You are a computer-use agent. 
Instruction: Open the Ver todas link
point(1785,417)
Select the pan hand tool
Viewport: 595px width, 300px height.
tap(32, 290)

□ □ □ □ □ □ □

Retype every one of the records above line for line, with each character unchanged.

You are a computer-use agent. 
Instruction: Open the Ver todas link
point(1785,417)
Select the pan hand tool
Viewport: 595px width, 300px height.
tap(32, 290)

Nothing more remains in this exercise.